Símbolo de liberdade e sensualidade, Bardot ganhou notoriedade com o filme “E Deus Criou a Mulher” (1956), dirigido por Roger Vadim, obra que causou escândalo à época e transformou a atriz em referência de uma nova era cultural.
Além do cinema, Bardot influenciou a moda, popularizando o biquíni, o penteado colmeia e um estilo mais natural e ousado, distante da imagem recatada que predominava no período.
Ao longo da carreira, atuou em quase 50 filmes e se tornou uma das artistas mais famosas e bem pagas da França.
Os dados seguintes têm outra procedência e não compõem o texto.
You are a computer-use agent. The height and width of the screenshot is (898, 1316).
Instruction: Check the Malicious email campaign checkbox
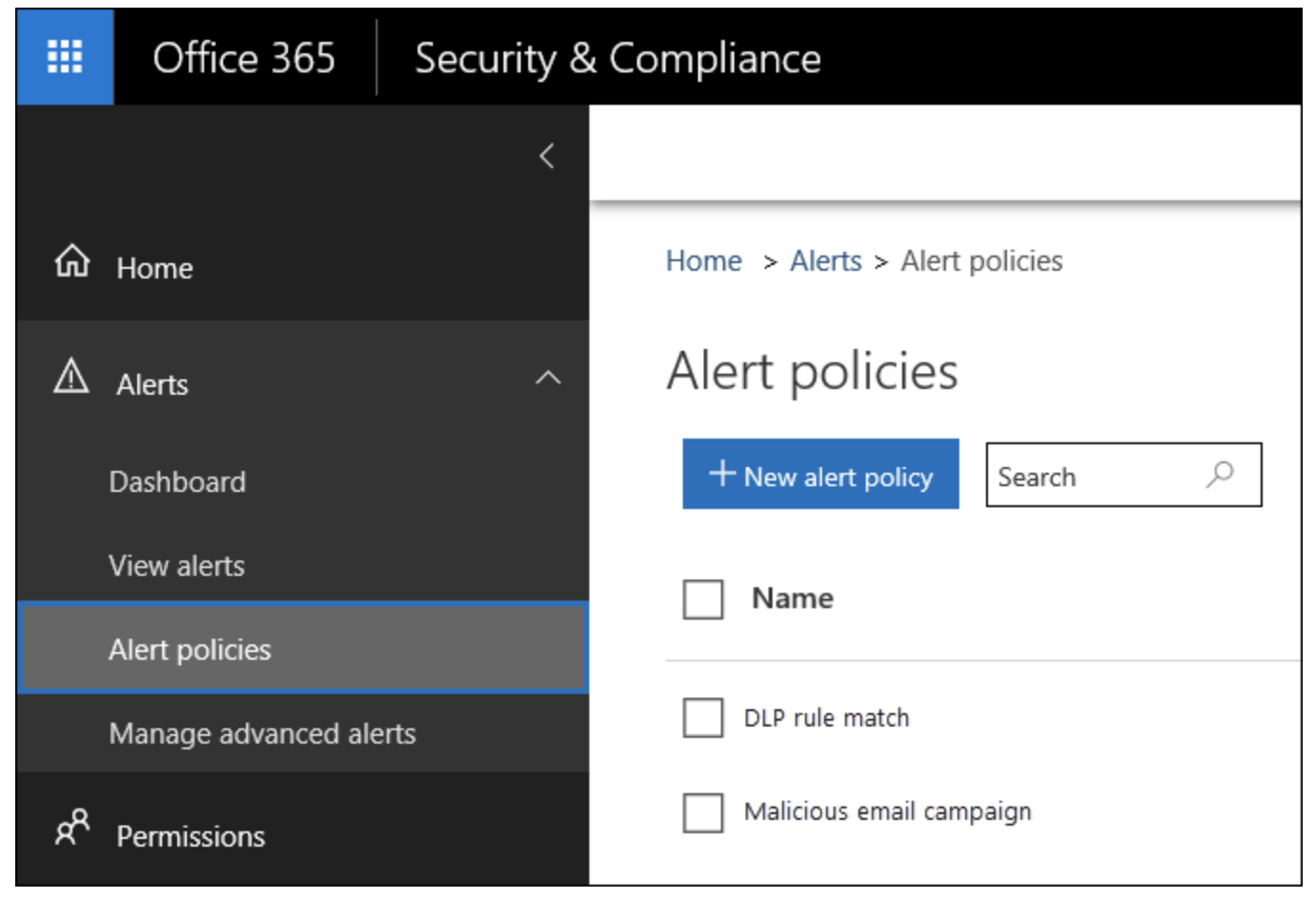click(x=703, y=812)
Apesar do sucesso, abandonou precocemente a atuação, aos 39 anos, alegando frustração com a indústria cinematográfica.
A partir de 1973, passou a se dedicar integralmente à defesa dos direitos dos animais, fundando a Fundação Brigitte Bardot, reconhecida internacionalmente por campanhas contra maus-tratos e o comércio de peles.
Nos últimos anos, sua imagem foi marcada por polêmicas, incluindo condenações judiciais por declarações consideradas discriminatórias e de incitação ao ódio.
Mesmo envolta em controvérsias, Brigitte Bardot permanece como um ícone cultural, símbolo de uma mulher livre, transgressora e decisiva para a transformação dos costumes no século 20.